‘YOUNG PEOPLE COMMITTING suicide is hardly uncommon, though,’ I said, thinking as I spoke. ‘The suicide rate is higher among the student body than the rest of the population, isn’t it? Wasn’t there a case in Wales a few years ago?’
‘You’re thinking about Bridgend,’ said Joesbury. ‘Although technically, that didn’t involve a university. Cluster suicides do happen. But they’re rare. And Dana’s mate isn’t the only one who’s worried. The media attention is getting the governing body very edgy too. Outlandish public suicides don’t look good for one of the world’s leading academic institutions.’
‘But no suggestion of foul play?’ I asked.
‘On the contrary. Both Bryony and Jackie had a psychiatric history,’ said Joesbury. ‘Jackie in the past, Bryony more recently.’
‘Bryony was receiving counselling?’
‘She was,’ said Joesbury. ‘Not by Dana’s friend herself, what’s her name …’ He pulled a stack of paper from the file and flicked through it. ‘Oliver,’ he said, after a moment, ‘Dr Evi Oliver … not with her but with one of her colleagues. There’s a team of counsellors dedicated to the university and Dr Oliver heads it up.’
‘What about the other girl?’ I said.
Joesbury nodded. ‘Jackie had her problems too, according to her friends,’ he said. ‘So did the young lad who hanged himself in his third week.’ Joesbury glanced down at his notes. ‘Jake Hammond. Nineteen-year-old English student.’
‘How many cases are we talking about?’
‘Nineteen in five years, including Bryony Carter,’ said Joesbury.
‘Well, I can see why the authorities are worried,’ I said. ‘But I don’t get why SO10 are involved.’
Joesbury leaned back in his chair and put his hands behind his head.

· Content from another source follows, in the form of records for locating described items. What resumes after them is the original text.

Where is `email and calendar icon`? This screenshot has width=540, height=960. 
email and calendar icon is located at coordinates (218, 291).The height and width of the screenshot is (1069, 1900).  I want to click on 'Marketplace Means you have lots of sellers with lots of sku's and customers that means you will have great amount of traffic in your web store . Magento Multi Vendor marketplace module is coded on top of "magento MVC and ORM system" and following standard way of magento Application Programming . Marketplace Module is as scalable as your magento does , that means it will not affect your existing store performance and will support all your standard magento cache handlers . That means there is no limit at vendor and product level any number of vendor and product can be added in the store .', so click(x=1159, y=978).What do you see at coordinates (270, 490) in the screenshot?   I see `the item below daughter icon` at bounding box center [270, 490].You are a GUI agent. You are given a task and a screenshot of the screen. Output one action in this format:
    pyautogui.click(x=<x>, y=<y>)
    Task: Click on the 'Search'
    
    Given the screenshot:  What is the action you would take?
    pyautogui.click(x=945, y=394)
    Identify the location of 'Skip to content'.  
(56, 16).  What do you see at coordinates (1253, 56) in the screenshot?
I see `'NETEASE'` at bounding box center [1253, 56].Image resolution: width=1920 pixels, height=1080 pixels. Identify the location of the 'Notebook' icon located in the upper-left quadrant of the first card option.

He looked thinner than I remembered. He’d lost muscle definition from his chest and shoulders. ‘Old girls’ network,’ he said. ‘Dr Oliver contacts her old Cambridge buddy Dana, who in turn gets in touch with her old mentor on the force, another Cambridge alumna.’
‘Who is?’
‘Sonia Hammond.’
Joesbury waited for the name to register. It didn’t.
‘Commander Sonia Hammond,’ he prompted. ‘Currently head of the covert operations directorate at Scotland Yard.’
I’d got it. ‘Your boss,’ I said. ‘I didn’t know you reported to a woman.’
Joesbury raised one eyebrow. I’d forgotten he could do that. ‘Story of my life,’ he said. ‘Commander Hammond has a daughter at Cambridge, so she has an added interest.’
‘Even so,’ I said. ‘What on earth do they think an undercover operation in the city of dreaming spires will achieve?’
‘I think the city of dreaming spires is Oxford,’ said Joesbury. ‘Dr Oliver has this theory that the suicides aren’t coincidence. She thinks there is something decidedly sinister going on.’